# WTB: Bulbs and holders,...Quantum



## edselsouth1 (Jun 26, 2012)

I need a few bulbs/bulb holders for a 1985 era Quantum. Specifically needing the ones that go behind the a/c-heater control panel. These slip into a plastic that's a part of the control head, one bulb on each side of the controls. Not the same as the cluster bulb holders. Thanks.


----------



## cuppie (May 4, 2005)

It's probably going to be a little difficult to find a bulb holder for the HVAC control panel - if it's put together like my '86, that bulb is "not replaceable." 

That said... patience and gentleness will get the panel apart, and the bulb can be replaced. 
_*CAUTION!!! *_The HVAC panel is NLA (obsolete.) Don't break yours!  
I used the Scirocco II LED dash lights tech procedure for the basis of dismantling the control panel. 
Instead of going LED, I just used a 2721 (12v 1.2w, (VW N0177512)) bulb. I did have to drill the hole out slightly, and it was a bit of a PITA to get the bulb in; but, success was had, and I have a lit HVAC panel again.


----------



## nbvwfan (Aug 15, 2007)

edselsouth1 said:


> I need a few bulbs/bulb holders for a 1985 era Quantum. Specifically needing the ones that go behind the a/c-heater control panel. These slip into a plastic that's a part of the control head, one bulb on each side of the controls. Not the same as the cluster bulb holders. Thanks.


 Hi Edel. 
I might have these items. 
The QSW I bought had a bin of spare electrical odd's and ends. IIRC it also had a spare A/C controls bezel. 
If you post a picture of what you are looking for I can look. 
I know I said I would look for that sender for you, just have not gotten out in the cold to dig through my QSW.


----------



## edselsouth1 (Jun 26, 2012)

▸ DATA TO EXAMINE
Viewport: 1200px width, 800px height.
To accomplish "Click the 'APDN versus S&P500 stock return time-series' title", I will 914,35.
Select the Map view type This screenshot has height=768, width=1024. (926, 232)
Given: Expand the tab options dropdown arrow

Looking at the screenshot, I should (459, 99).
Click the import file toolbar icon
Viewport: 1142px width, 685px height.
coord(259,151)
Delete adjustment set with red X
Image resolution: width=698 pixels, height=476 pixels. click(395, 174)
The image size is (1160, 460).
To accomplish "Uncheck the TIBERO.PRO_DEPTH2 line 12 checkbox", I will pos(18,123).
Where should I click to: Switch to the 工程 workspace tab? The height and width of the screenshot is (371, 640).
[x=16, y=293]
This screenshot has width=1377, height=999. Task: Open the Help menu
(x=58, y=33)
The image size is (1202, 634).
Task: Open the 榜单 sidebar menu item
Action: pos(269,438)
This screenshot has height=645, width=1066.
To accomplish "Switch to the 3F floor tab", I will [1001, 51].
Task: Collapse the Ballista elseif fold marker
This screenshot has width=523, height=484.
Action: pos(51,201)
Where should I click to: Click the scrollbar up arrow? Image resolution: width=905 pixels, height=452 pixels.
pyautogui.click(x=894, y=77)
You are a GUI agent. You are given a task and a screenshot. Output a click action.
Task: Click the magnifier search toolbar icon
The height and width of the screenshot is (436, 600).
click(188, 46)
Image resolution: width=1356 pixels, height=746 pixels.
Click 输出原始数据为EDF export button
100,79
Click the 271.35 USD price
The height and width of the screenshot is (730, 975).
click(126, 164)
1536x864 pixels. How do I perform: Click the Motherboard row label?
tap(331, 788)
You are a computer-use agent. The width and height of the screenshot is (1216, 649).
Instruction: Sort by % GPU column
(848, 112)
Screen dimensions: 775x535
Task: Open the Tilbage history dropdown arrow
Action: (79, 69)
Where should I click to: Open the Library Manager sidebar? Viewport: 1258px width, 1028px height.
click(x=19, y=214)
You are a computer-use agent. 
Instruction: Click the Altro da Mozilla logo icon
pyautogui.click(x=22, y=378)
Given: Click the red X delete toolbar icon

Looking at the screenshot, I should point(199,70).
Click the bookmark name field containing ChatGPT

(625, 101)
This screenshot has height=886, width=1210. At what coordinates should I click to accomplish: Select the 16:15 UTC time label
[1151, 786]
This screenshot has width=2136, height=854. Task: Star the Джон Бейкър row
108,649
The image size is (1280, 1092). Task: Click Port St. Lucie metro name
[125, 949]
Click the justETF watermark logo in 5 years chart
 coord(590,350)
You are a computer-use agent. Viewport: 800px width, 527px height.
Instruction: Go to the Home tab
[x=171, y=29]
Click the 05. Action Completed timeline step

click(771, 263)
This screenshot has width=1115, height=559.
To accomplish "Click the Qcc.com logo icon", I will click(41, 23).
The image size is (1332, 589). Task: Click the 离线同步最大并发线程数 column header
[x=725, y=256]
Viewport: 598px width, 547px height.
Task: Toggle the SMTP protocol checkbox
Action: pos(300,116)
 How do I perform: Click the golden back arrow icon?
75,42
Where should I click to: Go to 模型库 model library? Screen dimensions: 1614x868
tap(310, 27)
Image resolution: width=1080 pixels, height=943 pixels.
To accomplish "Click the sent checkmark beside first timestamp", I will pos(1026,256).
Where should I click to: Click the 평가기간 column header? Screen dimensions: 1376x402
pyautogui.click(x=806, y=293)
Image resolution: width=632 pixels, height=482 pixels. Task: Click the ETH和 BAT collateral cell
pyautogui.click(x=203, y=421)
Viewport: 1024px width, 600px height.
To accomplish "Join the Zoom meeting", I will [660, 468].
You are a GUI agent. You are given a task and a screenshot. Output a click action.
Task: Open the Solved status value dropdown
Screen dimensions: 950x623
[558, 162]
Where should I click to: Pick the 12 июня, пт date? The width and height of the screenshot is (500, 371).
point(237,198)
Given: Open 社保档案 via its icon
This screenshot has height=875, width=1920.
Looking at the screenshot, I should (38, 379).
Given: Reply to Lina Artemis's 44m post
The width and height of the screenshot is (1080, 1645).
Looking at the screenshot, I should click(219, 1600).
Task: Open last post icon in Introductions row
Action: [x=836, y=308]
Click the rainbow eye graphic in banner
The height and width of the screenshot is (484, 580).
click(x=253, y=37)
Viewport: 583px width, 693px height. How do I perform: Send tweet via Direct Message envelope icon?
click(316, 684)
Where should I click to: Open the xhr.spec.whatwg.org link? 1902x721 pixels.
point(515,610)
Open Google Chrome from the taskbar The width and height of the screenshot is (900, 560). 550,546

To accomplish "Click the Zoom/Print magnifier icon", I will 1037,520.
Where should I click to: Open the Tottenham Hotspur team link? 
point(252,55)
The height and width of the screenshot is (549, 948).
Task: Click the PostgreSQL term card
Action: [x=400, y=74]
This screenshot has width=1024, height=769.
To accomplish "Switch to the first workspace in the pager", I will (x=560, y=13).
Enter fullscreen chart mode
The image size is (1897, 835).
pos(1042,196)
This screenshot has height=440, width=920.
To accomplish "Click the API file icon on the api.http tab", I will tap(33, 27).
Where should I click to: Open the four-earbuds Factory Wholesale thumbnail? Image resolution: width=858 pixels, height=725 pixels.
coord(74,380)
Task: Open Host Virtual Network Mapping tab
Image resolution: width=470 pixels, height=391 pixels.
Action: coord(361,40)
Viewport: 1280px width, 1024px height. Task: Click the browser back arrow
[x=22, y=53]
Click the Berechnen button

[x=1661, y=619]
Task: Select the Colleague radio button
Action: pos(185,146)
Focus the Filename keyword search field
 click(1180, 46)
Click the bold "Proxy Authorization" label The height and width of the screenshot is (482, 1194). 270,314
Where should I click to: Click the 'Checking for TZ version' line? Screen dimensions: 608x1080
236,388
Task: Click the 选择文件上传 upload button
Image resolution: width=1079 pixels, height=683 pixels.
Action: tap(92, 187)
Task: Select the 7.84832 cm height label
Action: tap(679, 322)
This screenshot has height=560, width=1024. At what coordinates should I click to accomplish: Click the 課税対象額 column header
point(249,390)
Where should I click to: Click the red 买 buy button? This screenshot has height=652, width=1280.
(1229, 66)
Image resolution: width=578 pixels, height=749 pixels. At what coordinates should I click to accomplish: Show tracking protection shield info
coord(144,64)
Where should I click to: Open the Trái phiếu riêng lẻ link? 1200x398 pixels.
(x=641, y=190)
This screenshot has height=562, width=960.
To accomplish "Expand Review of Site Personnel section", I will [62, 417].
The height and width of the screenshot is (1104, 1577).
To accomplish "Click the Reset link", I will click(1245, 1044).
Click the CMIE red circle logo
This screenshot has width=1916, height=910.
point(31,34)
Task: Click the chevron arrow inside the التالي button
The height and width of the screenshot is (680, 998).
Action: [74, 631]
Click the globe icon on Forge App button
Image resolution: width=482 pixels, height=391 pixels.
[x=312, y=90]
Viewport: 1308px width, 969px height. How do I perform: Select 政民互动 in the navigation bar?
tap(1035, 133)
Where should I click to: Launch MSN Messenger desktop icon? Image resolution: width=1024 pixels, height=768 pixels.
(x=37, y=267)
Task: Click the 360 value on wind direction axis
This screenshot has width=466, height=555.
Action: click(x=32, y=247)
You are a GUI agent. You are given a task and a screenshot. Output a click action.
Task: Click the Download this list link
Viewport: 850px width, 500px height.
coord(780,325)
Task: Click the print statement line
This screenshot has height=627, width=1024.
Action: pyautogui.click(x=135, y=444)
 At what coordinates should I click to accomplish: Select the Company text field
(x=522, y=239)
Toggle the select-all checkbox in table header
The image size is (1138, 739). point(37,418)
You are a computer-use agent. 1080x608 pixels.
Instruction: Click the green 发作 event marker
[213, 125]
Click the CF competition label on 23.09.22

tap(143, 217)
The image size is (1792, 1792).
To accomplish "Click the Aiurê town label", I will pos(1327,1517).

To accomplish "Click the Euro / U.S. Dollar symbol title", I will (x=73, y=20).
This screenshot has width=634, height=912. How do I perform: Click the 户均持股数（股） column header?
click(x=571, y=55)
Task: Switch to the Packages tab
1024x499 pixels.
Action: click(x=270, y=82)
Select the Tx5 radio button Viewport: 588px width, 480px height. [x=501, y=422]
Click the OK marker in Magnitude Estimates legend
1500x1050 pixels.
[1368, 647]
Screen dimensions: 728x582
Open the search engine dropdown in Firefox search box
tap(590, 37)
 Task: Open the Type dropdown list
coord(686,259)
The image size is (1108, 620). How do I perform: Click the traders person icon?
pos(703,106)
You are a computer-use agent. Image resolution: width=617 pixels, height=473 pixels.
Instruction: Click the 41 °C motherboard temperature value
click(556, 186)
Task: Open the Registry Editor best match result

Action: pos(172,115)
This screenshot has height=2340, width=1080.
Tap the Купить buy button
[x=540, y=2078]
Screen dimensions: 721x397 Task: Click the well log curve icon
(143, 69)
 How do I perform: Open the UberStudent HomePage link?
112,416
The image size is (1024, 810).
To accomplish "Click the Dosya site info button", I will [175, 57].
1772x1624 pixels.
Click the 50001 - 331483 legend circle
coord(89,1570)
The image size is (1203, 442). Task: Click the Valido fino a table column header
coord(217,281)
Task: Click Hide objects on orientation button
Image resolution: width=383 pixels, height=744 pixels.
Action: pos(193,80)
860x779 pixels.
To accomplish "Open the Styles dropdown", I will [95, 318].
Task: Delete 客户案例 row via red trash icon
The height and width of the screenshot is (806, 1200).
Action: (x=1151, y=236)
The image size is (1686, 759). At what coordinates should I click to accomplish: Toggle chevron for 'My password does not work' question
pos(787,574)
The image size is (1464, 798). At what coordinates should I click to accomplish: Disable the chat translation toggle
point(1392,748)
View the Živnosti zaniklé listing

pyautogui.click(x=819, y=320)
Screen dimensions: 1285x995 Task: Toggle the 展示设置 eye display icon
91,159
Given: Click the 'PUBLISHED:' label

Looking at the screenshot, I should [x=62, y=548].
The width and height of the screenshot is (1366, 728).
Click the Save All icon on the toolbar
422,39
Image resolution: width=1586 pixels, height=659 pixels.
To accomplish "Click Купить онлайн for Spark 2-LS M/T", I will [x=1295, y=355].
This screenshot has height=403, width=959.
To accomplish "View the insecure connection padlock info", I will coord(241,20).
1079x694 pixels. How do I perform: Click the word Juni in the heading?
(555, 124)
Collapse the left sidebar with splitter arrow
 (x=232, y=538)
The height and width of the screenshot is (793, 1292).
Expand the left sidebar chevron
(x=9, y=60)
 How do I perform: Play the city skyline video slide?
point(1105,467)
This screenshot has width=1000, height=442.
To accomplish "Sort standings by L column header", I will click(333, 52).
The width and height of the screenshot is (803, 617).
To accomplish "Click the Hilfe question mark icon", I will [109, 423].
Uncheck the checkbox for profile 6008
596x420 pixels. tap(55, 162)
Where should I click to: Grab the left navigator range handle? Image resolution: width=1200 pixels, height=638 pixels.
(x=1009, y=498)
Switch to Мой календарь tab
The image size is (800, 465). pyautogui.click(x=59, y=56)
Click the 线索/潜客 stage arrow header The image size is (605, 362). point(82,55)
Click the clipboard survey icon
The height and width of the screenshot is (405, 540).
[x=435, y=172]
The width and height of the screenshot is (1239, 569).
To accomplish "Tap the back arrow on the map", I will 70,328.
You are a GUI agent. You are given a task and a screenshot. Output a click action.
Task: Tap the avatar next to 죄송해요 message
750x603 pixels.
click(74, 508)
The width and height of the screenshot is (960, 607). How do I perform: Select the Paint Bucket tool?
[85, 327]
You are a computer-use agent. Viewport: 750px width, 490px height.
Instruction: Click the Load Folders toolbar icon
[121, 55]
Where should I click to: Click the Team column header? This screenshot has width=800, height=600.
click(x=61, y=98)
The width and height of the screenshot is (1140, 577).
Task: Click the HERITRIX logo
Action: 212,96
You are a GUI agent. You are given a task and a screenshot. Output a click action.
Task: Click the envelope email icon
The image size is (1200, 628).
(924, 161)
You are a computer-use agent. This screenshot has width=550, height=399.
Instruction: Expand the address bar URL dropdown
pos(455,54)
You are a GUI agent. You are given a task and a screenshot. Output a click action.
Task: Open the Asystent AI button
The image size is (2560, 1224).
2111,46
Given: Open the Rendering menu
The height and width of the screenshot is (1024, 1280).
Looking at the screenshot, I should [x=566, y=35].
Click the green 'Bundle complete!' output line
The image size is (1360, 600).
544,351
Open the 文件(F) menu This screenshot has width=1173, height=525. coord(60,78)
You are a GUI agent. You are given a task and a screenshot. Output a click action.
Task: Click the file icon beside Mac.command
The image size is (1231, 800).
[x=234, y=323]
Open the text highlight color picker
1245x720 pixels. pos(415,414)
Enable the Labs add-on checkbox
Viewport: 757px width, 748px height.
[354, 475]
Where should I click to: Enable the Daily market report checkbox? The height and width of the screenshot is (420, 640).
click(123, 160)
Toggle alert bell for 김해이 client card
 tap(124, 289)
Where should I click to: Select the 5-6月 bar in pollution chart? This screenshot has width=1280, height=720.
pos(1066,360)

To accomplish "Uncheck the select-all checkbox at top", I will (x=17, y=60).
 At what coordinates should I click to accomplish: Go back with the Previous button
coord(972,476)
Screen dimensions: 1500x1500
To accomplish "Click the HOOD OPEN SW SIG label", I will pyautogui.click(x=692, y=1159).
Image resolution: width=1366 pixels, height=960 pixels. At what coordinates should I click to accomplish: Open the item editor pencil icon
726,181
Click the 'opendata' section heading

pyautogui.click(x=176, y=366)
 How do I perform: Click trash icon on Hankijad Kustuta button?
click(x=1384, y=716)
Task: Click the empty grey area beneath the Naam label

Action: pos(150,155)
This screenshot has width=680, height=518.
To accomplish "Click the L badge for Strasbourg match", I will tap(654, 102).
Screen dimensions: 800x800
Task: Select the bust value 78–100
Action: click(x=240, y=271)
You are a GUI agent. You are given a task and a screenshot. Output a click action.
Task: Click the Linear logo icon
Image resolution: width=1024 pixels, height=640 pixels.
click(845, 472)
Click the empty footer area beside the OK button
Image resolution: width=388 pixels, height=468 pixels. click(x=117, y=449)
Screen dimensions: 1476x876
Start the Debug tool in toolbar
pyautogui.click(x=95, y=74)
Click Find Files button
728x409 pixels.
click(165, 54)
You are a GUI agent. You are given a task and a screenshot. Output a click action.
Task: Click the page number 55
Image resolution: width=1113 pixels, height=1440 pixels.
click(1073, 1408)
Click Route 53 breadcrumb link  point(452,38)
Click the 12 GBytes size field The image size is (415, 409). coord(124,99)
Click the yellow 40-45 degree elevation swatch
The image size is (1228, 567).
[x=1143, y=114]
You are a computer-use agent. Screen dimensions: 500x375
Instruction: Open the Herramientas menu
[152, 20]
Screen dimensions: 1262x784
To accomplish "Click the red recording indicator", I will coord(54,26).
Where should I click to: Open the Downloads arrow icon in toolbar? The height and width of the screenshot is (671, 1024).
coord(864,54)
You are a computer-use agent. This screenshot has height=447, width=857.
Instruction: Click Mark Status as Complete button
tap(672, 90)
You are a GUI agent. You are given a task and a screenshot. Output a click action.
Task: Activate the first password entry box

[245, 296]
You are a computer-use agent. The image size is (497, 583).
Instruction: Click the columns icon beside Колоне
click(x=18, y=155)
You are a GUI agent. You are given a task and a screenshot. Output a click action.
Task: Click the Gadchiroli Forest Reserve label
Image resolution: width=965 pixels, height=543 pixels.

▸ YOUR ASSIGNMENT
Carry on the forum thread about bulbs for the Quantum heater control panel from where it stops.

▸ THE ANSWER
*Bulbs/holders...*

Cuppie..... I was needing the bulbs/holders for another project on the Quantum. I had to build an a/c-heater control holder/surround from styrene. Worked out well. replaced all of the cluster lights and others w/ LEDs. Thanks for your input.


----------



## edselsouth1 (Jun 26, 2012)

*Bulbs/holders...*

nbvwfan.... Thanks. I would like to get about 5-6 of the bulb holders, if you have them. I'm going to replace the bulbs w/ LED anyhow. Not too bad of a job, just have to be patient when doing the mods. The same bulbs/holders are also used in the cig lighter/ashtray unit. As for the fuel sender, let me know when you might find it. I already have acquired one, but will probably need another for Quantum #2.


----------



## nbvwfan (Aug 15, 2007)

Edel 
 When I get out to pick and pull I will let you know. 
PM or post a picture just so I can make sure I know what bulb holders to look for. 
You do know that superbriteleds.com sells LEDs with the appropriate resistor and automotive sockets right? 
I bought some for my Vanagon and the only complaint is that I had to buy a few types to confirm which was right and they ought to have dropped the resistor to about 300 ohms instead of ~350 as they are a bit dim. 
Check them out though, they might have just what you are trying to fineness with spare used parts.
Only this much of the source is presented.